Patience is a virtue. Apparently my pen pal can’t receive emails from me by some glitch. I have to wait until the bugs are fixed. It’s another sunny morning. Furnace is running. I won’t participate in the Zoom service. There’s nothing factual about Jesus, and that’s why it’s so hard to believe. It is unfortunate that real information is expensive while BS is free. Even worse when the BS is also expensive… But maybe the best avenue to faith is the Intimations Ode by Wordsworth. Childhood memories hold the key to everything that is spiritual in us. It can take quite an effort to remember back that far. When things were “appareled in celestial light.” We may be asked to give up childish things, to grow out of them. There is conflict with “the Child is the Father of the Man.” And then what are we supposed to do? Go on growing up, or cling to the child inside? This is my personal brain teaser lately. Do I go with Wordsworth or try for something new and more mature?

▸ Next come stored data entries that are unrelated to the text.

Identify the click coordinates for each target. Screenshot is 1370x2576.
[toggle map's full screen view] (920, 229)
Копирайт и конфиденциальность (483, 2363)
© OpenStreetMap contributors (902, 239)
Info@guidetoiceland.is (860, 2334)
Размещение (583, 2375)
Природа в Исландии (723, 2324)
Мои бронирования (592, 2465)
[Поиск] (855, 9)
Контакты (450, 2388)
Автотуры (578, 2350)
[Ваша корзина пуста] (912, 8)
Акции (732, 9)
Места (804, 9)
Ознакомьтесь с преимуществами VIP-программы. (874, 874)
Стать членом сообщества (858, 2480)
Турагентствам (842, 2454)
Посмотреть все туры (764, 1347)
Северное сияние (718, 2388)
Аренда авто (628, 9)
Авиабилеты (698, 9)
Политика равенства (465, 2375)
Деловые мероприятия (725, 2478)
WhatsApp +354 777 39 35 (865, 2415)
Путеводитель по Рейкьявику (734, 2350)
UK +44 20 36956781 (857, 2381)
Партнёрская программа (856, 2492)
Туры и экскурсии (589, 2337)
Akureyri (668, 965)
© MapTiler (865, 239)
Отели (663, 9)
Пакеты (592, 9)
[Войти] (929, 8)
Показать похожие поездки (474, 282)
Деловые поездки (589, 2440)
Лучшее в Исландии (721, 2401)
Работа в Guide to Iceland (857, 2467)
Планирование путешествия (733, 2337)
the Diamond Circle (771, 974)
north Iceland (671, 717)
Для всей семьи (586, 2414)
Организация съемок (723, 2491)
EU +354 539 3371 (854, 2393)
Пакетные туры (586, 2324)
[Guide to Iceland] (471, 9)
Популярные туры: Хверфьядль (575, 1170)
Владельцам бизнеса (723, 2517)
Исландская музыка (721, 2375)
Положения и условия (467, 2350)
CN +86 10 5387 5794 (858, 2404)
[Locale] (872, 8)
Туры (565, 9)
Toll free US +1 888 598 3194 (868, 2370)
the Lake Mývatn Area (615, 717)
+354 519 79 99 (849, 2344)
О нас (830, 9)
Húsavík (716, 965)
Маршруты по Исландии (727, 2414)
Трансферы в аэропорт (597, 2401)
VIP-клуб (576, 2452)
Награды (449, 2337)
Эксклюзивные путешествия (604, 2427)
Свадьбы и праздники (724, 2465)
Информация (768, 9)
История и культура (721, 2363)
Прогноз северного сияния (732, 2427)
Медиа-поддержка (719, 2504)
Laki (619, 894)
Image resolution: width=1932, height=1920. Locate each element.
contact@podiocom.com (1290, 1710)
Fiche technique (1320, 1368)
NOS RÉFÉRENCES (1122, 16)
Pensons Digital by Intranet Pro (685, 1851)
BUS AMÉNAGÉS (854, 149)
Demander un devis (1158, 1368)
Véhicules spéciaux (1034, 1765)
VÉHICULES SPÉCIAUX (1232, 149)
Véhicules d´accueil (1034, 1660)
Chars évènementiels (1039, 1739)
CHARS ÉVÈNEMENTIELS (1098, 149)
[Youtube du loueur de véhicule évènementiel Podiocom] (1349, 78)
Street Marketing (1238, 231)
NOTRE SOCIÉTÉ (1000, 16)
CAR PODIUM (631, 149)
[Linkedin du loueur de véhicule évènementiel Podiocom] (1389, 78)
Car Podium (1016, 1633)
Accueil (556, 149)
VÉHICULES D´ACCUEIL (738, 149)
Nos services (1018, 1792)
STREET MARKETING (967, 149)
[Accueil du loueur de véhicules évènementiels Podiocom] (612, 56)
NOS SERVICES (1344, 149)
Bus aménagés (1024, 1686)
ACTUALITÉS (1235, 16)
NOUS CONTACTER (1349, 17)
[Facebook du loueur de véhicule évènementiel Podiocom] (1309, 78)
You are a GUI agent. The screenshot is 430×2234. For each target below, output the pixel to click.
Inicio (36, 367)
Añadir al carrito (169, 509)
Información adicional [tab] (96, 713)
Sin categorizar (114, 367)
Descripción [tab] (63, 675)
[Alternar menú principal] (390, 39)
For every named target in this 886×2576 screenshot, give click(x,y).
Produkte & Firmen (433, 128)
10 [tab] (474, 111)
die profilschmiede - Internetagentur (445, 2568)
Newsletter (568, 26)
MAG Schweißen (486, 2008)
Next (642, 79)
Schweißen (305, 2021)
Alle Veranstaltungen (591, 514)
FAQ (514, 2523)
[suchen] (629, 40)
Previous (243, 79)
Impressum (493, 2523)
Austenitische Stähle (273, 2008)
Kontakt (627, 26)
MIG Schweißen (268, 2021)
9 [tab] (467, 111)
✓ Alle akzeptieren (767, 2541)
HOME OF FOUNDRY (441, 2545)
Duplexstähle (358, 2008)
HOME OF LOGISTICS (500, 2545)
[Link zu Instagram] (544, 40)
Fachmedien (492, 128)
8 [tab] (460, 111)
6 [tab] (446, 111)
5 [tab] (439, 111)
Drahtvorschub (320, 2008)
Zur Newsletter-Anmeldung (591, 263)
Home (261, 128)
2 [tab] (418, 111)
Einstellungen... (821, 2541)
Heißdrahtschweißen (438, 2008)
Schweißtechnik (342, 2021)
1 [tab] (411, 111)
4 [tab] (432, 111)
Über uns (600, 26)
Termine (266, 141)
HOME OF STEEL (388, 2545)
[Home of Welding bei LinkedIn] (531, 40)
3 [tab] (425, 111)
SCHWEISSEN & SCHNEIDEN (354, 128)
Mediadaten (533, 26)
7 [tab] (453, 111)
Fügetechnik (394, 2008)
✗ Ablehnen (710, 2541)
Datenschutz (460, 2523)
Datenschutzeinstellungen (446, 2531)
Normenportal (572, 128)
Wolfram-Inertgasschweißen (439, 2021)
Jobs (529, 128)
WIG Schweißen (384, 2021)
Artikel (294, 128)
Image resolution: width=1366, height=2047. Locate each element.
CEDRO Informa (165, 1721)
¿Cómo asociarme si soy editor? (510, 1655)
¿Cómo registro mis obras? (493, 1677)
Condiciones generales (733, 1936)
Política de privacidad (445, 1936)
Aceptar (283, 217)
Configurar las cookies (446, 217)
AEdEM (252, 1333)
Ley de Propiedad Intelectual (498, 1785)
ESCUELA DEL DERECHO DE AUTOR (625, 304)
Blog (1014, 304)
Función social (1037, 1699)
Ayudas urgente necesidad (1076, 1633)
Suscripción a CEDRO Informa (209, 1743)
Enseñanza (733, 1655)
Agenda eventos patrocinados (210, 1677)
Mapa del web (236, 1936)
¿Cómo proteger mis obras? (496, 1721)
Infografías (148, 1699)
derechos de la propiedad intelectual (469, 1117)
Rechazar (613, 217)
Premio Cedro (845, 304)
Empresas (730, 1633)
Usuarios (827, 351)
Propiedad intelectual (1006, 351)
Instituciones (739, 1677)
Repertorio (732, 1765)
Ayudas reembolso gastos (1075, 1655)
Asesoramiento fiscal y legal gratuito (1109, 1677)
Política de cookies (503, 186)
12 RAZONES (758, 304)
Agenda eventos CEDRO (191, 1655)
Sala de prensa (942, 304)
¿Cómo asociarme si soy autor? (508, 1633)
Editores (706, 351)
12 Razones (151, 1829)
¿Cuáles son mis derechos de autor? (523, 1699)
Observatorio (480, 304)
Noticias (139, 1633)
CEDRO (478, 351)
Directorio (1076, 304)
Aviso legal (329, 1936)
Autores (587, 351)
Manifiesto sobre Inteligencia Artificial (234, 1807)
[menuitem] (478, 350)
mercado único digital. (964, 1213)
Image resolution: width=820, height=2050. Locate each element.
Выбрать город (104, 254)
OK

Ten o’clock. Pretty soon I will hit the street and head to the store. Destination Snapple. Destination something new… 

Crossed the Bridge

Eleven thirty five.

I don’t want to believe in karma, so I guess I just won’t. No heaven or hell, either. I think I’ve lost Pastor’s trust. It seems that he hadn’t thought through the matter of the saved and the unsaved. I feel very lousy today. When do I ever feel good? I think I should forget about the church, seeing how Pastor is avoiding me. Don’t email him anymore. He doesn’t have a good line of defense against my arguments, so that it only hurts his feelings. I think it’s over with… Gee, he’s just a little church pastor. My brother used to reproach me for flashing my brilliance. Now I kind of see why. But then, where is an intelligent person supposed to go? I feel like an enemy of the people, doomed to be unpopular for the observations I make. Yet there must be a place where I belong, and something constructive I can do… It’s not as though my brain were severed from the rest of me. My deepest emotions are those of a very smart person. Well anyway, I think my problem with the church is resolved already. Now I have to figure out my next move. But first I think I’ll take a break for a while.